- Instruction
Copy the material below verbatim, from its first line through the line containing "coord(186,183)", with both of those lines included.

- Information shown
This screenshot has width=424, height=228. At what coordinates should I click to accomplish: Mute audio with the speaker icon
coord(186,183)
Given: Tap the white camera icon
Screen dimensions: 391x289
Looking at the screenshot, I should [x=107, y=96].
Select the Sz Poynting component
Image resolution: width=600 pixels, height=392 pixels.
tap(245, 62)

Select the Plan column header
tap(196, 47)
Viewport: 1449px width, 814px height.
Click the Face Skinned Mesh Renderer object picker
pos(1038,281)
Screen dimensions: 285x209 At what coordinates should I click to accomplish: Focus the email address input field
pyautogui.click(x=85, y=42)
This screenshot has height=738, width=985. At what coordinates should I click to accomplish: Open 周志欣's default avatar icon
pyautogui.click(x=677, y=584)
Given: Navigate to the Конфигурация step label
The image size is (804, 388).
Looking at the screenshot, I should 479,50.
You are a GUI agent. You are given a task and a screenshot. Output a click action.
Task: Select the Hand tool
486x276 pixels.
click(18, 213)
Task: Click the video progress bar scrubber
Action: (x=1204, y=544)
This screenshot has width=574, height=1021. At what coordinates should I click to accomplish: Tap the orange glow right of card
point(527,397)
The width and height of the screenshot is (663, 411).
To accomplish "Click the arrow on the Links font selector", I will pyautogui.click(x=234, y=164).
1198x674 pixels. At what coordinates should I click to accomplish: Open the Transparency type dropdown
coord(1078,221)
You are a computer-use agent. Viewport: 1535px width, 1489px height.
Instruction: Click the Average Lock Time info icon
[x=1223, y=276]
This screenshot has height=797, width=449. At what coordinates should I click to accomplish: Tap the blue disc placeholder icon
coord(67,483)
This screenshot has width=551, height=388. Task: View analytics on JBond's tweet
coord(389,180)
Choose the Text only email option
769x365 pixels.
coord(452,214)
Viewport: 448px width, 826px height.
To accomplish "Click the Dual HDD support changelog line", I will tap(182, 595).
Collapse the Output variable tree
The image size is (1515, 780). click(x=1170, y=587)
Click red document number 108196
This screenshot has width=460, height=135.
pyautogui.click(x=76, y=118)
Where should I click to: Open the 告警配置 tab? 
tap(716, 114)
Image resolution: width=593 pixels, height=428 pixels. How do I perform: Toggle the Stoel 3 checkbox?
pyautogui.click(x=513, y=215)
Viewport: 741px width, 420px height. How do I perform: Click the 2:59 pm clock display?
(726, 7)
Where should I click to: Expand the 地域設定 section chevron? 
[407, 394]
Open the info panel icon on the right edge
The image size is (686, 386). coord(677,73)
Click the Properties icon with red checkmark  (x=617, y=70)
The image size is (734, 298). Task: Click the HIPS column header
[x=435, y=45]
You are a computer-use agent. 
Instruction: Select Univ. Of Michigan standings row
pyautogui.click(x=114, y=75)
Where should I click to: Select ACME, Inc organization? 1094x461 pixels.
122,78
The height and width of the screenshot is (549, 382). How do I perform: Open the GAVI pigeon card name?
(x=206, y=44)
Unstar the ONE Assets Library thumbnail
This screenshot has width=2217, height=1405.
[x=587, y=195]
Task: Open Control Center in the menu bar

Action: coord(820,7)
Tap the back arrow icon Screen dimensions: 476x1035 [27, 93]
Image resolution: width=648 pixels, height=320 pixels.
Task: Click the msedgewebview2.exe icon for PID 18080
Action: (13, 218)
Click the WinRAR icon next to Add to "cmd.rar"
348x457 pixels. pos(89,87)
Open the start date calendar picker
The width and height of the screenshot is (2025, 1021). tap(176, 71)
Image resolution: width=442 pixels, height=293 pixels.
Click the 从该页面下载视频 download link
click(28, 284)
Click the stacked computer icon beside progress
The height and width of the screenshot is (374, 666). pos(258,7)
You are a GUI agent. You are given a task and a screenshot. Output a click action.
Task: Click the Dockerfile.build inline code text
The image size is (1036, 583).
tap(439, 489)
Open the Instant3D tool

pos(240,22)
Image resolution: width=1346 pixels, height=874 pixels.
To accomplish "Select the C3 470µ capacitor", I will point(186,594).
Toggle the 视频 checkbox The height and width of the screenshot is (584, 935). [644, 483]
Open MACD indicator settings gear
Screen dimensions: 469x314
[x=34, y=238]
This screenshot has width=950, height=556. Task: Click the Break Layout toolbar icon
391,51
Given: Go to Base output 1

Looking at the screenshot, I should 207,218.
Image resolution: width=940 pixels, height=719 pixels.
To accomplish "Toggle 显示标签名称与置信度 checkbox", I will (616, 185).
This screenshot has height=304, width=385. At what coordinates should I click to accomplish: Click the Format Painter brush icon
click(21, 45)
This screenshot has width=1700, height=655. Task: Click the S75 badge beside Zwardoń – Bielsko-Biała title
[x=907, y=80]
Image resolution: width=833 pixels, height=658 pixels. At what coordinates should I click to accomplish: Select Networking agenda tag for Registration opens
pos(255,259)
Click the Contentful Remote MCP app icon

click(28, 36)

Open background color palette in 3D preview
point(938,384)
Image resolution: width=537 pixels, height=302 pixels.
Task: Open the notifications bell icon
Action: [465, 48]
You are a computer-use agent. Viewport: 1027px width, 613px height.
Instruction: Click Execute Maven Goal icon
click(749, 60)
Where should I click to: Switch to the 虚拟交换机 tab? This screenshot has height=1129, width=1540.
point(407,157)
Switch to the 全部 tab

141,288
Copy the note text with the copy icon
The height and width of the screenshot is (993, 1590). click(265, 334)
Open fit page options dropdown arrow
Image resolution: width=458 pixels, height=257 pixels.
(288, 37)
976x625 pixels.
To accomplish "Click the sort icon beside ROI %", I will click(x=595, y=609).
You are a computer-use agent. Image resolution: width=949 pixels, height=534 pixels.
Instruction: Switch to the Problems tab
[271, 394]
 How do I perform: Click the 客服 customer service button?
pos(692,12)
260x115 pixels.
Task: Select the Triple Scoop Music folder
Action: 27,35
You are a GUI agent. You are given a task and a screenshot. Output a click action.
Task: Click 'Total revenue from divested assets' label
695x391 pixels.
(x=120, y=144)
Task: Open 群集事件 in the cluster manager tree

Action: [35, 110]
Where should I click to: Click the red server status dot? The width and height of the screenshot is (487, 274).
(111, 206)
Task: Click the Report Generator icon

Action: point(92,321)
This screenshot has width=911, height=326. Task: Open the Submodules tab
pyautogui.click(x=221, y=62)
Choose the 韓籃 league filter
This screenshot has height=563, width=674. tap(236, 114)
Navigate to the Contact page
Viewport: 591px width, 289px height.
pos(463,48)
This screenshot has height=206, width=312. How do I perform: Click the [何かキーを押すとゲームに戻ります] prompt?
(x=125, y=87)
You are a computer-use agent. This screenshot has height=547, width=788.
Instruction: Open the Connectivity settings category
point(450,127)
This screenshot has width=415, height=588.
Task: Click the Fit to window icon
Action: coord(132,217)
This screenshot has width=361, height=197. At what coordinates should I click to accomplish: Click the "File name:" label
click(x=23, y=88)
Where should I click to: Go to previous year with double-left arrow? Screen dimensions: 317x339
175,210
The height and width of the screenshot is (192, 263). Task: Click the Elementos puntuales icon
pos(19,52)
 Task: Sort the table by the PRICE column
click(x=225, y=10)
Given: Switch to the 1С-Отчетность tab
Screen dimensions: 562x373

- Answer in full
This screenshot has width=424, height=228. At what coordinates should I click to accomplish: Mute audio with the speaker icon
coord(186,183)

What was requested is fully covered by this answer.